Rewrite the part of the material that opens with the line containing "Screen dimensions: 517x298" and closes with the last line of the material as a numbered list. Skip blank lines and leave out the pictures.

= = = = = = =

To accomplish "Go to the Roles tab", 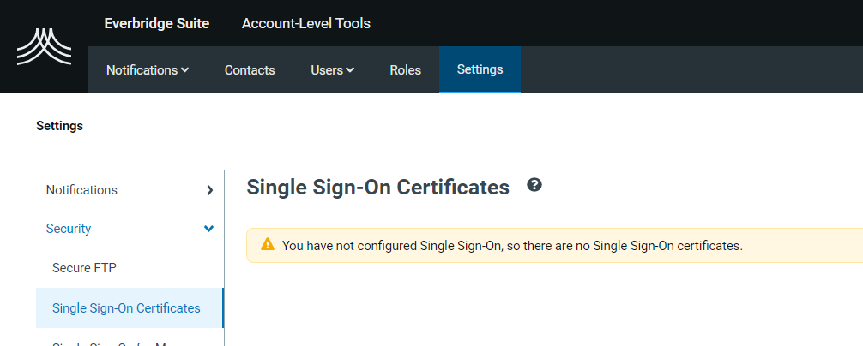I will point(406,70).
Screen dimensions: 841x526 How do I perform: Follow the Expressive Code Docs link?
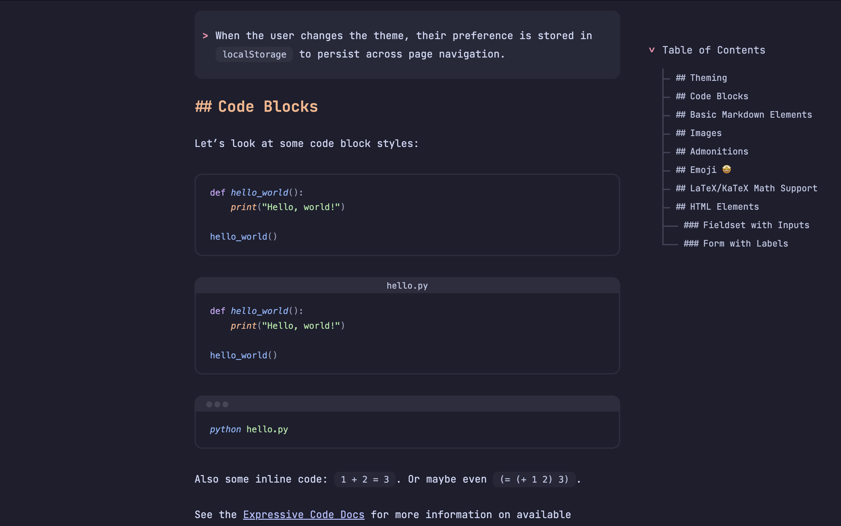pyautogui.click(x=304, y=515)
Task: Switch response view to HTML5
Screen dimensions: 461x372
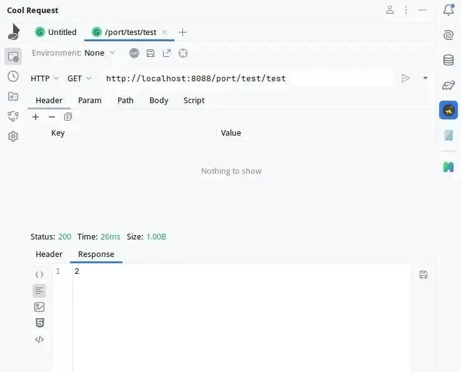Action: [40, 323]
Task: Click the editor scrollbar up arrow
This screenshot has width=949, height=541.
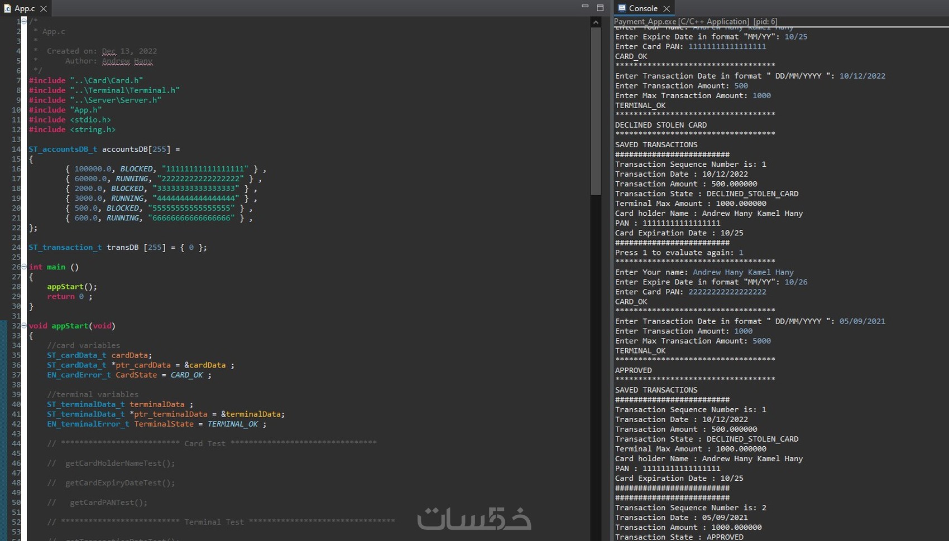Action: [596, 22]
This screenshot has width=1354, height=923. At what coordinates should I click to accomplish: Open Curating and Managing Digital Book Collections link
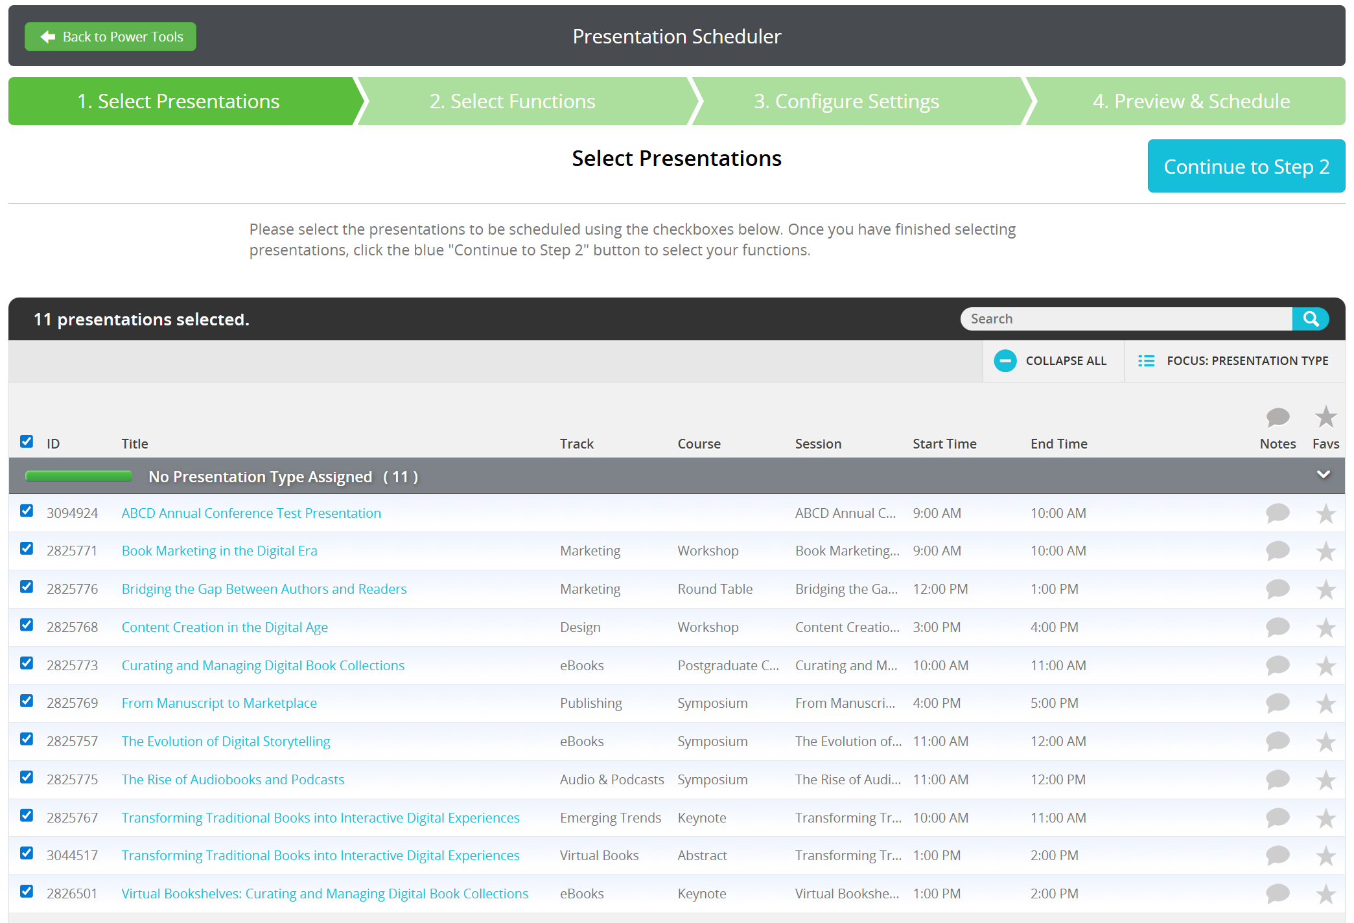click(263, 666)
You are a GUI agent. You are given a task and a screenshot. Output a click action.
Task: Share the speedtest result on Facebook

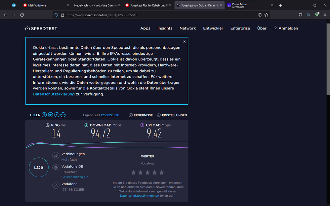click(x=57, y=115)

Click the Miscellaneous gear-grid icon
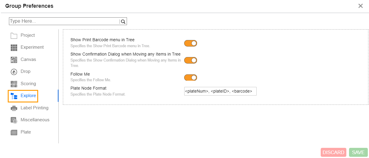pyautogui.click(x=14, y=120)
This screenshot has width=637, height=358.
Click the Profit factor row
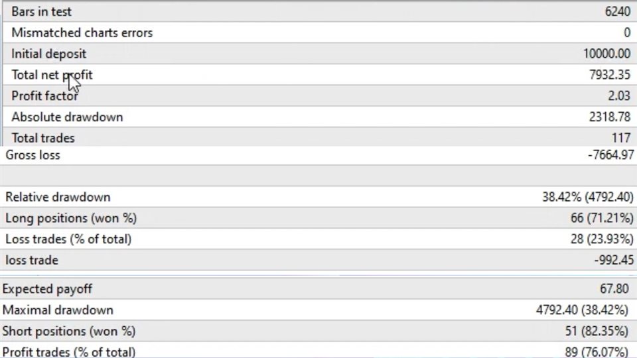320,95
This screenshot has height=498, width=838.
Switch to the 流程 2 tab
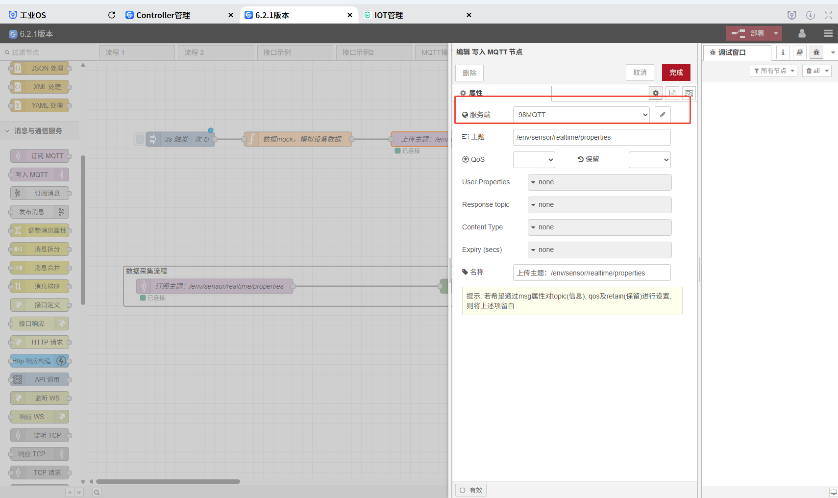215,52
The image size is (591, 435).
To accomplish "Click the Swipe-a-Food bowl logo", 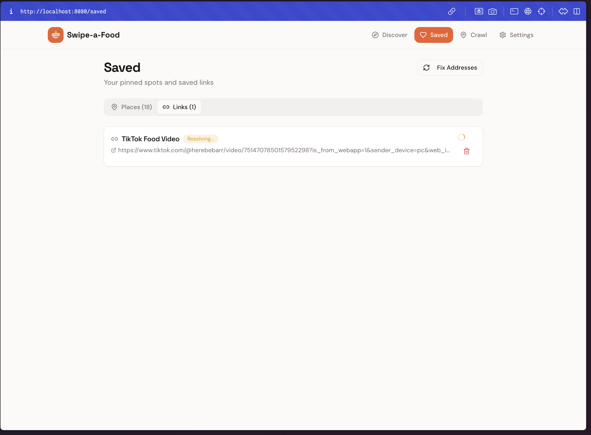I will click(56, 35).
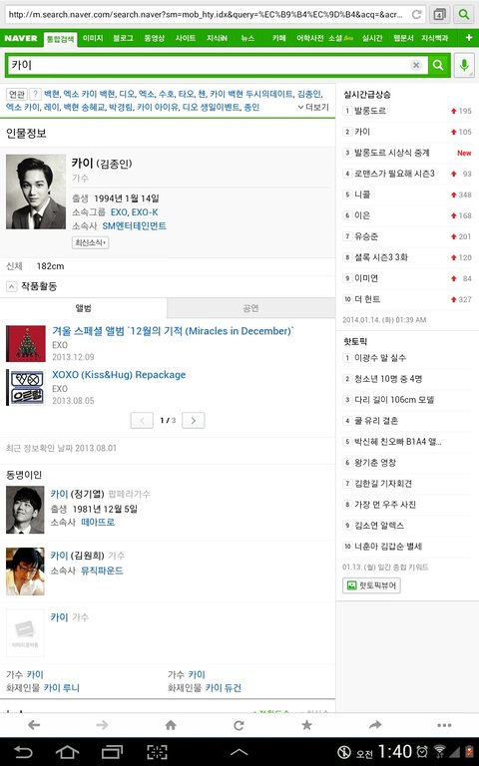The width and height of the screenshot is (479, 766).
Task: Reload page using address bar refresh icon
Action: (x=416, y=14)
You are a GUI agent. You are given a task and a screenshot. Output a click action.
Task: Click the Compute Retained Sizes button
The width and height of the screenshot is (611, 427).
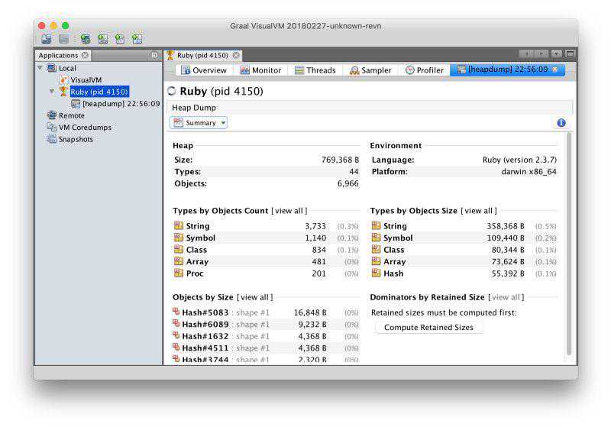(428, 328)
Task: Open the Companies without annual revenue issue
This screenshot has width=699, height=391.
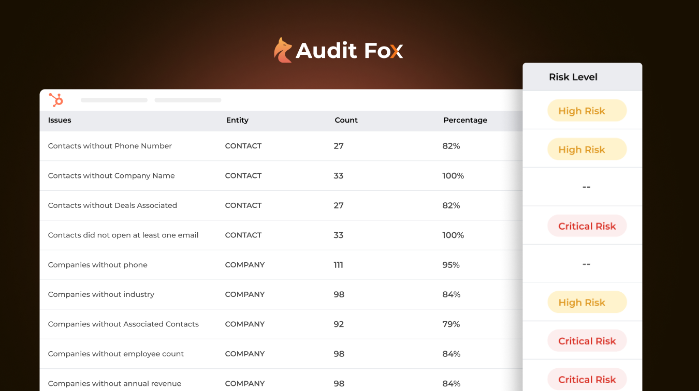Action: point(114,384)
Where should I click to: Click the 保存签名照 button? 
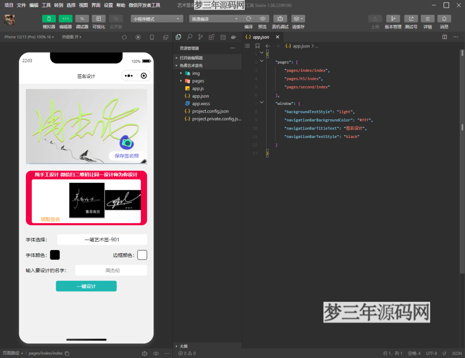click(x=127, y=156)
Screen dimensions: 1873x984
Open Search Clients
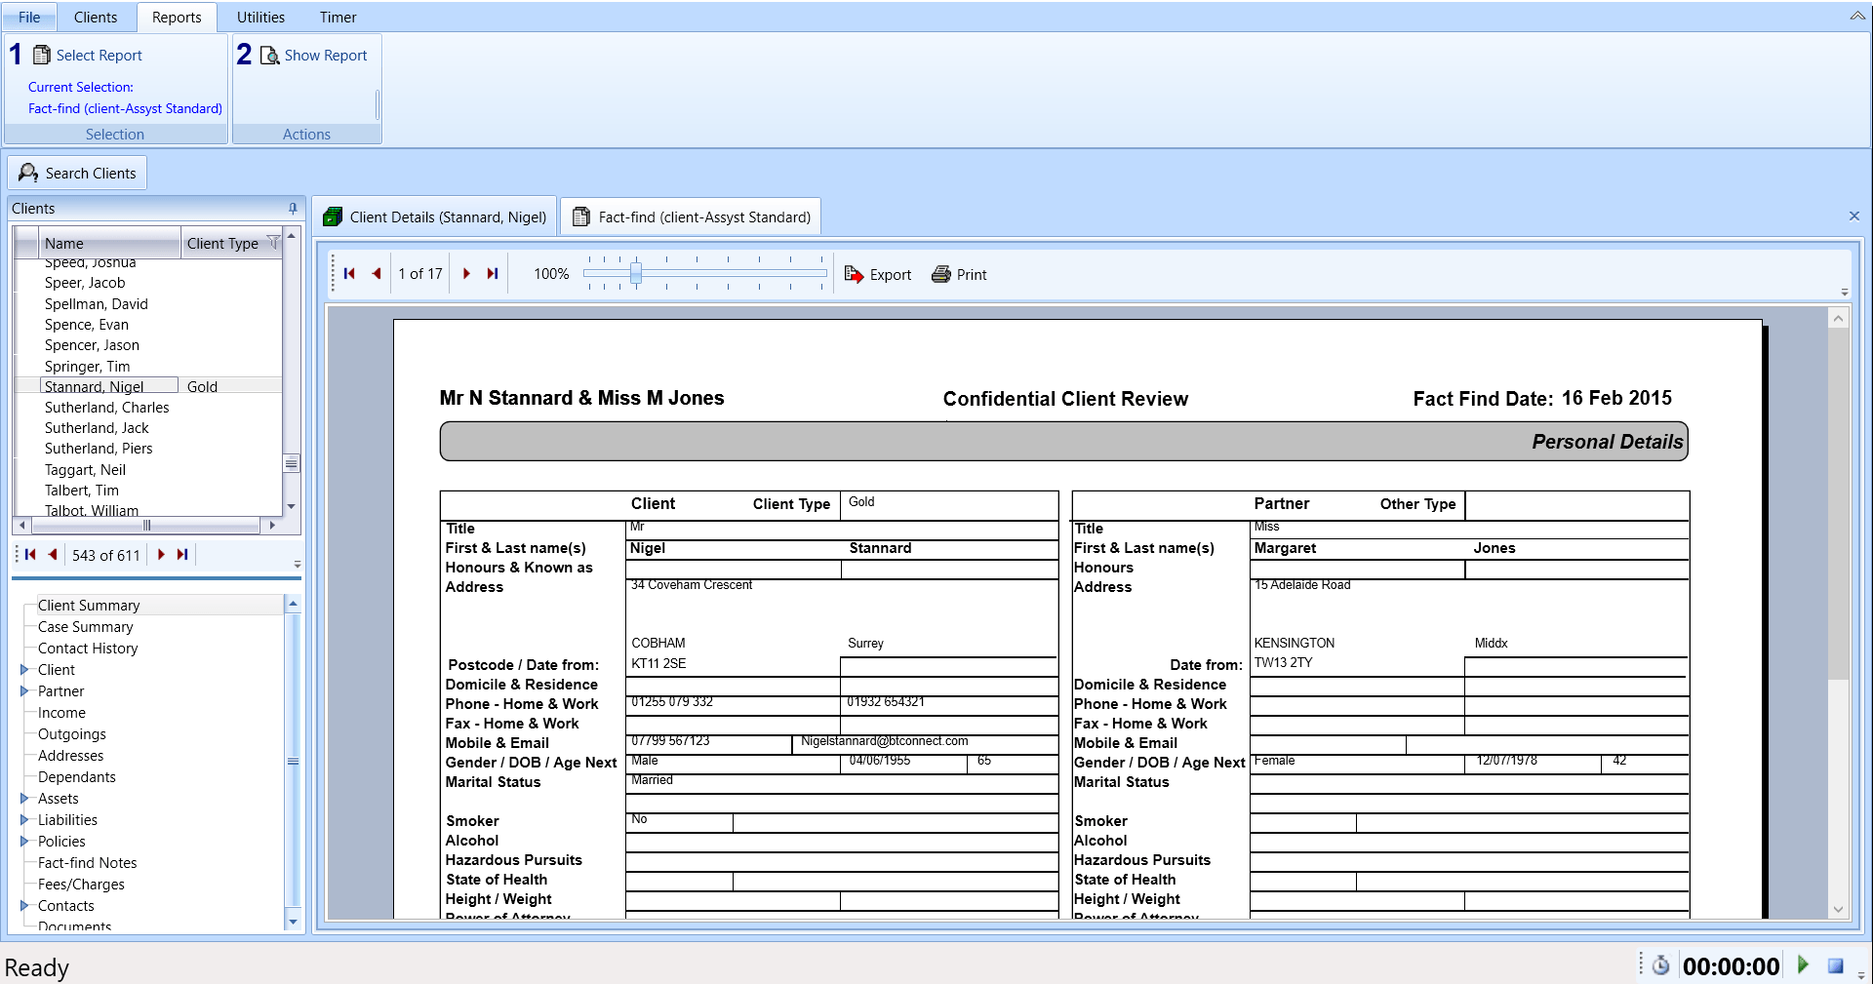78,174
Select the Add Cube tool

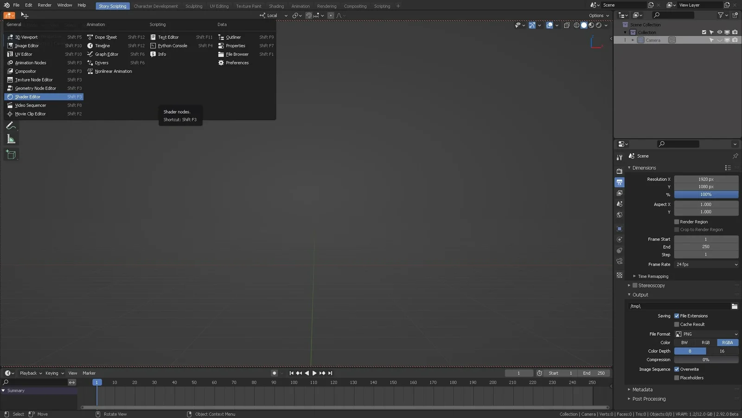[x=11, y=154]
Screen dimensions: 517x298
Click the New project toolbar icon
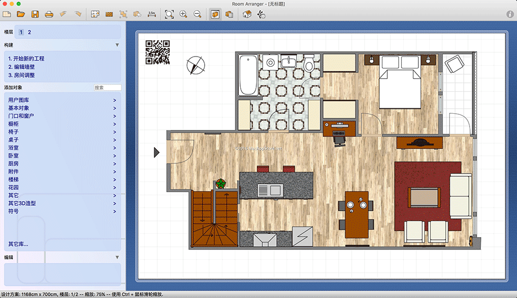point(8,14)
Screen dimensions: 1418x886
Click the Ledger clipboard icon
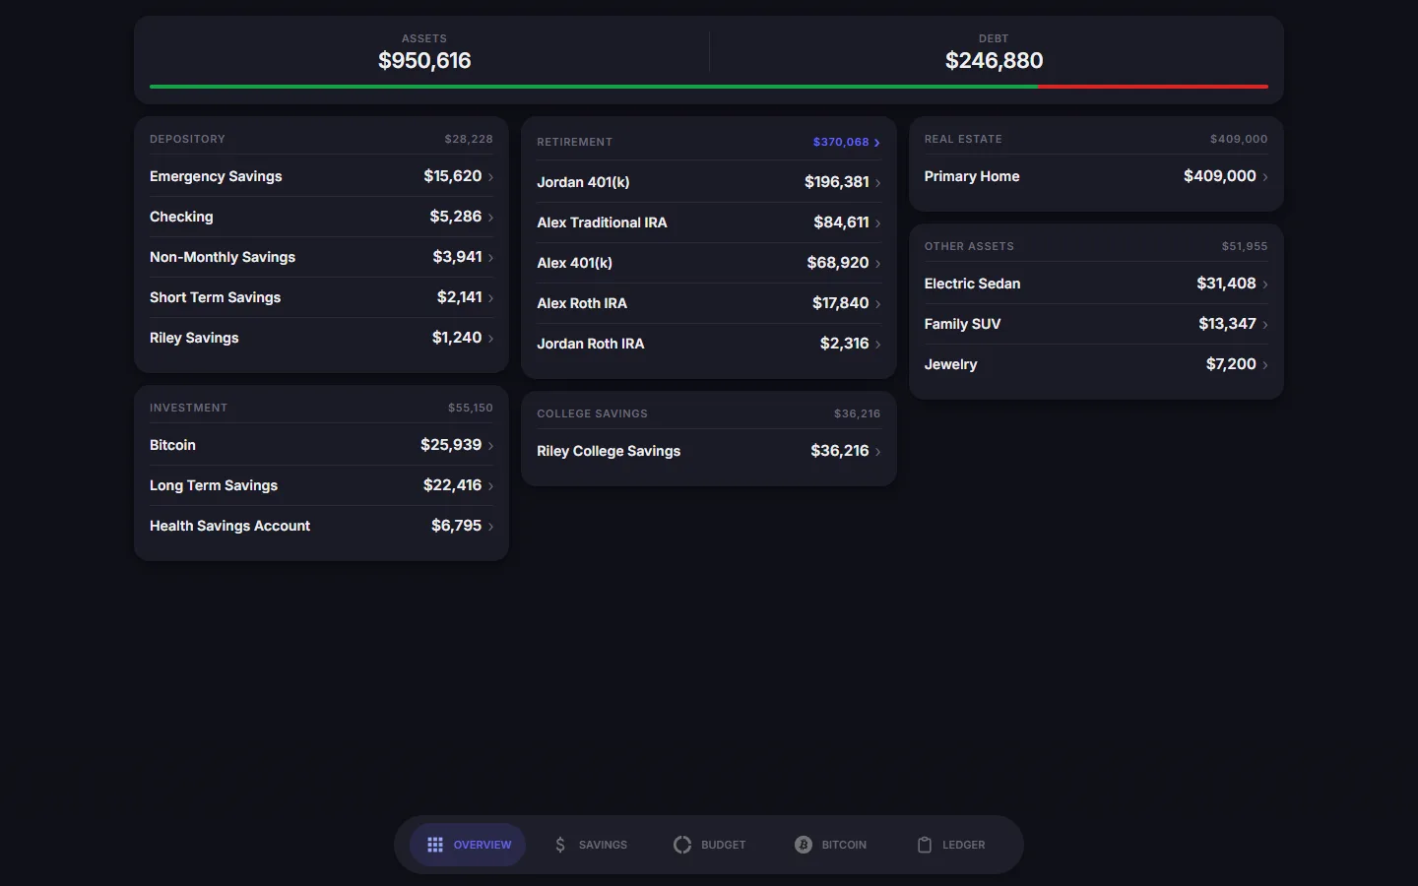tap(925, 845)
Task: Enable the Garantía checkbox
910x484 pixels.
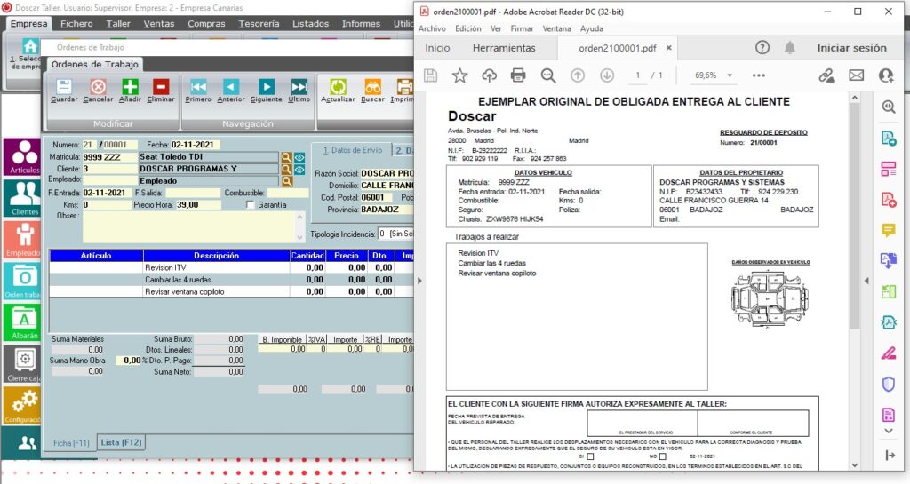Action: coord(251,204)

= = = = = = =

* **Full answer**
1. Screen dimensions: 517x298
2. Click the New project toolbar icon
3. point(8,14)
4. Screen dimensions: 1418x886
5. Click the Ledger clipboard icon
6. tap(925, 845)
7. Task: Enable the Garantía checkbox
8. 910x484 pixels.
9. Action: coord(251,204)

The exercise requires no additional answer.